» **Task to carry out**
Start at the line holding "How do I perform: Refresh". Write out that line and each one after it to the end of the data, unchanged.

_ _ _ _

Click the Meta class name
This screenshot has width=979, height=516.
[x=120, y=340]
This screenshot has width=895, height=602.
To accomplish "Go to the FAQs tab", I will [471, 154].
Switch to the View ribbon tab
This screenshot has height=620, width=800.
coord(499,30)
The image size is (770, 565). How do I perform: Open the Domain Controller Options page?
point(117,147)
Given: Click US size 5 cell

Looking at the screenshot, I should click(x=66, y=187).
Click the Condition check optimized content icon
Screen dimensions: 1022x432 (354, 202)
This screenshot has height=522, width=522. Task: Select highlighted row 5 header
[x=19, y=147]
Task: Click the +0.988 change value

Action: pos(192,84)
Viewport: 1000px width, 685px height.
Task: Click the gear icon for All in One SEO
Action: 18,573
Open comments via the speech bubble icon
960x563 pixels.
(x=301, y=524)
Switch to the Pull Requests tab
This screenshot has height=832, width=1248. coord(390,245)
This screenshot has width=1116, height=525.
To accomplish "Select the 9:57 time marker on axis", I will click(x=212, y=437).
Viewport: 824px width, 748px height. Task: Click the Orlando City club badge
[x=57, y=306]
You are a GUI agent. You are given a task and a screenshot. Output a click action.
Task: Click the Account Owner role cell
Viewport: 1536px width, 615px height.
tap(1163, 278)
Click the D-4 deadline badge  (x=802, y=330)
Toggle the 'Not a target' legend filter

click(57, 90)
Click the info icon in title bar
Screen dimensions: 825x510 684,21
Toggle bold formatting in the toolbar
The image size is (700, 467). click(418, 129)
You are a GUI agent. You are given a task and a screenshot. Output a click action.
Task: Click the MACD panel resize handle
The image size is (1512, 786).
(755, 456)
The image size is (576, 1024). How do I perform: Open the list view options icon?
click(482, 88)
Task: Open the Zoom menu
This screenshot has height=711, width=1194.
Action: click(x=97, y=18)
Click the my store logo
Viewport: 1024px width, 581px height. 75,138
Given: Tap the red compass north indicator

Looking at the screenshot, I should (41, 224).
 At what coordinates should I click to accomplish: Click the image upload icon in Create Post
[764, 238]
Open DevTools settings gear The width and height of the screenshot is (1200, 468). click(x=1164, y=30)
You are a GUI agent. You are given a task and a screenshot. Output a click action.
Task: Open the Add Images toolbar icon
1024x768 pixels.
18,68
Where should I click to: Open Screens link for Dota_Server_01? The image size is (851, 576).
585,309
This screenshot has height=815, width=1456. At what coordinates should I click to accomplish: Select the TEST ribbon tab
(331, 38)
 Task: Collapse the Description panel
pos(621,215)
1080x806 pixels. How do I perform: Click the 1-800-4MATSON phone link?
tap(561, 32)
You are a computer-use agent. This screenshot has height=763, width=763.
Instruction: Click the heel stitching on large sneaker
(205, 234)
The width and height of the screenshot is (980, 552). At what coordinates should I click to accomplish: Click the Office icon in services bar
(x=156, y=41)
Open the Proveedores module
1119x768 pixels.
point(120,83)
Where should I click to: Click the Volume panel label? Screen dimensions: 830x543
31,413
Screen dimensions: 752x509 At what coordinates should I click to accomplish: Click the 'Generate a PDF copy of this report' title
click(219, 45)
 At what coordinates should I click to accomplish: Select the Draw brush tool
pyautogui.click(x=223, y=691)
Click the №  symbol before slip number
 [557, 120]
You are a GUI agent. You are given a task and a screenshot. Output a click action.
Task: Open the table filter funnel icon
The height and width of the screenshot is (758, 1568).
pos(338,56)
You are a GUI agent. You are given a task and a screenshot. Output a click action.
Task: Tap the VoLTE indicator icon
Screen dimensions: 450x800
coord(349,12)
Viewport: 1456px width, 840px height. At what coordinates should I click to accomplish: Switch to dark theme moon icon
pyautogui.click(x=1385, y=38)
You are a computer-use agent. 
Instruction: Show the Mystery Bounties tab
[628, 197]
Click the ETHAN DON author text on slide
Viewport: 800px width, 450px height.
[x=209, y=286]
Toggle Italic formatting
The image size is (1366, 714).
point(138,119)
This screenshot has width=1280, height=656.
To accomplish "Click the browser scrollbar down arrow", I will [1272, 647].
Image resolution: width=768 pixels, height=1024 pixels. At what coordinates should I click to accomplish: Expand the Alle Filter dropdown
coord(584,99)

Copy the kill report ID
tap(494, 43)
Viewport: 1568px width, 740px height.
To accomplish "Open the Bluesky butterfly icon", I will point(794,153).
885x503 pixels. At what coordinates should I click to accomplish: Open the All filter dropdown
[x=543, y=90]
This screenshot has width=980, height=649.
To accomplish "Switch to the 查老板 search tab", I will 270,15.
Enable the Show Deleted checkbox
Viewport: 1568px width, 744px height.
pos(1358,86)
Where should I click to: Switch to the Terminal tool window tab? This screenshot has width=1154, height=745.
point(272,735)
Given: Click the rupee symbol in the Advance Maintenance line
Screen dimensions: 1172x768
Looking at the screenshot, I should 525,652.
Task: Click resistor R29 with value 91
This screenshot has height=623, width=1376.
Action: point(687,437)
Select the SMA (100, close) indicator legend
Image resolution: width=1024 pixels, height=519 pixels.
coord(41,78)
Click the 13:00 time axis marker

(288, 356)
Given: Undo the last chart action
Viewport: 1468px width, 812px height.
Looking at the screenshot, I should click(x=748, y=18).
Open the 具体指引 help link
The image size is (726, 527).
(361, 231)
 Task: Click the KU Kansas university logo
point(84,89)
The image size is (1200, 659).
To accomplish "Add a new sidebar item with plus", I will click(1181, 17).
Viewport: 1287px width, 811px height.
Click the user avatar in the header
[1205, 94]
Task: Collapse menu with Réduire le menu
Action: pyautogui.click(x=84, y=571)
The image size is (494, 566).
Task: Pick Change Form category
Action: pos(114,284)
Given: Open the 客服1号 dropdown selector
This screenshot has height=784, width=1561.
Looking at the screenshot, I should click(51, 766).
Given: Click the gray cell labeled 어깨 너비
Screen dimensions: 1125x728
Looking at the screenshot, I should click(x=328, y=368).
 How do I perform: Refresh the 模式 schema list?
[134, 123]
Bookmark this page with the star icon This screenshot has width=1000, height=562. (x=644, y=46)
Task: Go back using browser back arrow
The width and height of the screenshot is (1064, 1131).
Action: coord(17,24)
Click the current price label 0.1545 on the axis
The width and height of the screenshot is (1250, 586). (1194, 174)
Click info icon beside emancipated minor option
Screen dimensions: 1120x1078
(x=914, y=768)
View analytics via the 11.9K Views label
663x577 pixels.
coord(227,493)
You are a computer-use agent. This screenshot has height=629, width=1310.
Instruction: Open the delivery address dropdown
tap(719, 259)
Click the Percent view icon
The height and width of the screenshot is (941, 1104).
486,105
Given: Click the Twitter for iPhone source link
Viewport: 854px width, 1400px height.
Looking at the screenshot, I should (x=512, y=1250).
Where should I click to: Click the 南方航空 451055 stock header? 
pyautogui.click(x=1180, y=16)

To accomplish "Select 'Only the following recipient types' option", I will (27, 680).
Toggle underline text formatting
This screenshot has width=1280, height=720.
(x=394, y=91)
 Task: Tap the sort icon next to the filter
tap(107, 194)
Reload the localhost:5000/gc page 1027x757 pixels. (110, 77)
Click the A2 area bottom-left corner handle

_ _ _ _

» **Answer below**
 How do I perform: Refresh the 模式 schema list?
[134, 123]
Bookmark this page with the star icon This screenshot has width=1000, height=562. (x=644, y=46)
Task: Go back using browser back arrow
The width and height of the screenshot is (1064, 1131).
Action: coord(17,24)
Click the current price label 0.1545 on the axis
The width and height of the screenshot is (1250, 586). (1194, 174)
Click info icon beside emancipated minor option
Screen dimensions: 1120x1078
(x=914, y=768)
View analytics via the 11.9K Views label
663x577 pixels.
coord(227,493)
You are a computer-use agent. This screenshot has height=629, width=1310.
Instruction: Open the delivery address dropdown
tap(719, 259)
Click the Percent view icon
The height and width of the screenshot is (941, 1104).
486,105
Given: Click the Twitter for iPhone source link
Viewport: 854px width, 1400px height.
Looking at the screenshot, I should (x=512, y=1250).
Where should I click to: Click the 南方航空 451055 stock header? 
pyautogui.click(x=1180, y=16)

To accomplish "Select 'Only the following recipient types' option", I will (27, 680).
Toggle underline text formatting
This screenshot has width=1280, height=720.
(x=394, y=91)
 Task: Tap the sort icon next to the filter
tap(107, 194)
Reload the localhost:5000/gc page 1027x757 pixels. (110, 77)
Click the A2 area bottom-left corner handle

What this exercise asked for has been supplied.